Studi epidemiologici recenti confermano un’associazione, già precedentemente osservata, tra consumo di licopene e riduzione della pressione sanguigna.

 

Sul periodico scientifico Nutrients è stata pubblicata una analisi di 6 studi che ha esaminato gli effetti sulla pressione sanguigna a seguito del consumo di licopene, prendendo in considerazione una somministrazione massima di 15 mg/die per un periodo di 4-16 settimane.

Prendendo in esame tutti i dati disponibili ottenuti consultando database come PubMed, l’assunzione di licopene, con la dieta o con integratori, ha mostrato la capacità di ridurre la pressione sistolica – ma non quella diastolica – a un dosaggio medio di 12 mg al giorno.
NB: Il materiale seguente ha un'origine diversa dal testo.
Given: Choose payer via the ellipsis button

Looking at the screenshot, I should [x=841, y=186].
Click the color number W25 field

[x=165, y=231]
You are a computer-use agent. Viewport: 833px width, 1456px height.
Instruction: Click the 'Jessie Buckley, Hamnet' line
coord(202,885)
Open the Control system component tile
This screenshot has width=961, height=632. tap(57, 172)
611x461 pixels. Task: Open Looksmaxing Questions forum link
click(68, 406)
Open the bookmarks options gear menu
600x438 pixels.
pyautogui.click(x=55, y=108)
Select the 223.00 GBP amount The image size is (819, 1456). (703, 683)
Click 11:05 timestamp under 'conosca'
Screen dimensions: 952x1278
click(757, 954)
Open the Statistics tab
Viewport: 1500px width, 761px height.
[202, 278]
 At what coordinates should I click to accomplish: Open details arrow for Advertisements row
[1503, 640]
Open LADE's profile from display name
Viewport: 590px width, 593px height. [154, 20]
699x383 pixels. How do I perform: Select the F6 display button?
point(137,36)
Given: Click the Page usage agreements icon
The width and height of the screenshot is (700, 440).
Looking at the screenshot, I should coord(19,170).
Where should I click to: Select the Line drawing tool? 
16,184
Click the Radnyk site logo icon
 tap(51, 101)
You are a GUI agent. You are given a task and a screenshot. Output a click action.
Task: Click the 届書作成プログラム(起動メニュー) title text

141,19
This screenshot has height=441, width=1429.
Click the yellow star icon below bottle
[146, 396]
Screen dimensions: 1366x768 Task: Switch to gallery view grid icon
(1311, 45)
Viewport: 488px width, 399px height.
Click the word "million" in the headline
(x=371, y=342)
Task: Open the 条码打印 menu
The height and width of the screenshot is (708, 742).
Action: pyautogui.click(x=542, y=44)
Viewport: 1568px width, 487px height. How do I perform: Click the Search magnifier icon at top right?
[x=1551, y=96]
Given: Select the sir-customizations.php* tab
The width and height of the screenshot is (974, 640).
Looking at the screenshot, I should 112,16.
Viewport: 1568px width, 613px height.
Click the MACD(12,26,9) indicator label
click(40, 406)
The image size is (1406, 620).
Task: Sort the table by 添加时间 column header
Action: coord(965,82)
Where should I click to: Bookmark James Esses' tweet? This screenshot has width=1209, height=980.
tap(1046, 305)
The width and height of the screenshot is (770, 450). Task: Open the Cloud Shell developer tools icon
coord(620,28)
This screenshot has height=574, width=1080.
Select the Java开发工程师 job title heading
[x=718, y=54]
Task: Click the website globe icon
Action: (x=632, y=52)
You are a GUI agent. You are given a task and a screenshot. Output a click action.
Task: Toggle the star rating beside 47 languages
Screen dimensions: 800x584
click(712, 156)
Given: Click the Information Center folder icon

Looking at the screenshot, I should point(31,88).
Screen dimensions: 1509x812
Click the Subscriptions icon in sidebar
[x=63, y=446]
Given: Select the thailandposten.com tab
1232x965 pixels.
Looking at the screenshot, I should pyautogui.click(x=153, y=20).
Il licopene è un carotenoide antiossidante presente in alte concentrazioni principalmente nel pomodoro e, in misura minore, in cocomero, melone, albicocca e pompelmo rosa.

È ormai confermato anche dalla scienza che il licopene svolge un effetto protettivo a livello cardiovascolare, tanto che alte concentrazioni ematiche di questo carotenoide sono associate a un ruolo protettivo contro lo sviluppo dell’aterosclerosi, al miglioramento dei livelli di colesterolo LDL, HDL e della funzione vascolare e a una minore incidenza di eventi cardiovascolari (ictus, infarto del miocardio).

Ma le maggiori evidenze scientifiche riguardano la riduzione del rischio di sviluppare alcuni tipi di tumore, in particolare quello della prostata, per il quale sono disponibili numerosi approfondimenti scientifici che indicano un’azione protettiva svolta da questo carotenoide contro il danno ossidativo.

Bibliografia
Li X, Xu J. Lycopene supplement and blood pressure: an updated meta-analysis of intervention trials. Nutrients. 2013 Sep 18;5(9):3696-712.